Now Callais narrows Section 2 to the point of uselessness. The arc is complete. The Voting Rights Act, renewed by Congress in 1982 and again in 2006, has been systematically dismantled—not through explicit repeal (which Congress did not authorize), but through reinterpretation. The statute’s text remains identical. Its meaning has been reversed.
The Lochner Echo
There is a historical whisper in Callais that deserves attention. In the Lochner era (1897-1937), federal courts struck down federal regulations of state commerce and labor on the ground that states retained sovereign police power over commerce, labor, and property within their borders. The federal government, courts held, could not intervene. Even when states harmed interstate commerce or exploited workers, federal law retreated in deference to state choice.
Lochner is now understood as a cautionary tale: courts should not use state sovereignty to block federal remedies for nationwide harms. But Callais resurrects that logic in a voting-rights context. The majority says: states have sovereignty over their electoral maps; the federal government cannot force states to create majority-minority districts; federal remedy must defer to state choice. The parallel is not perfect, but it is exact enough to notice. Both doctrines privilege state authority over federal statutory remedies, both cite deference to state sovereignty as the limiting principle, and both narrow federal tools to address what the federal government views as state-inflicted harm.
The Court’s ideological direction on this question is visible. Chief Justice Roberts, writing separately in earlier VRA cases, has long held that the VRA, however noble, represents a federal intrusion into core state sovereignty over elections. Alito’s opinion echoes that theme. The message to states is clear: you are free to redraw your maps as you wish. Federal courts will no longer second-guess your choices.
Who Knew This Was Coming
For voting-rights litigators and advocacy organizations, Callais is not a shock but a confirmation of a trajectory visible since Shelby County. The conservative Court majority has made plain, through a series of decisions and votes, that it views voting-rights enforcement as an intrusion on state choice. Callais is the culmination.

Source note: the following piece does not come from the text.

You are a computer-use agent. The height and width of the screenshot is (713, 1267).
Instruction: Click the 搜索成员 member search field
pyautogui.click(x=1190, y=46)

For Black voters and voting-rights advocates, the consequence is strategic retreat. Section 2 claims that seemed winnable six months ago are now losers. Litigation strategies built over decades no longer work. The focus will shift to state constitutional law, state legislation, and congressional action. But federal courts are now off the table as enforcers of voting rights in electoral redistricting. That is the real loss in Callais: not the statute itself, but the federal judiciary’s willingness to enforce it.
The impact will be measurable by November 2026. Look for redrawing of majority-minority districts in the South and Southwest; look for a shift in congressional delegation toward Republicans; look for voting-rights litigation to move from Section 2 claims (now useless) to state constitutional claims (now primary). The architecture of voting-rights enforcement has been rebuilt in a single decision. Federal remedies are gone. States now have the freedom to use electoral maps as they choose.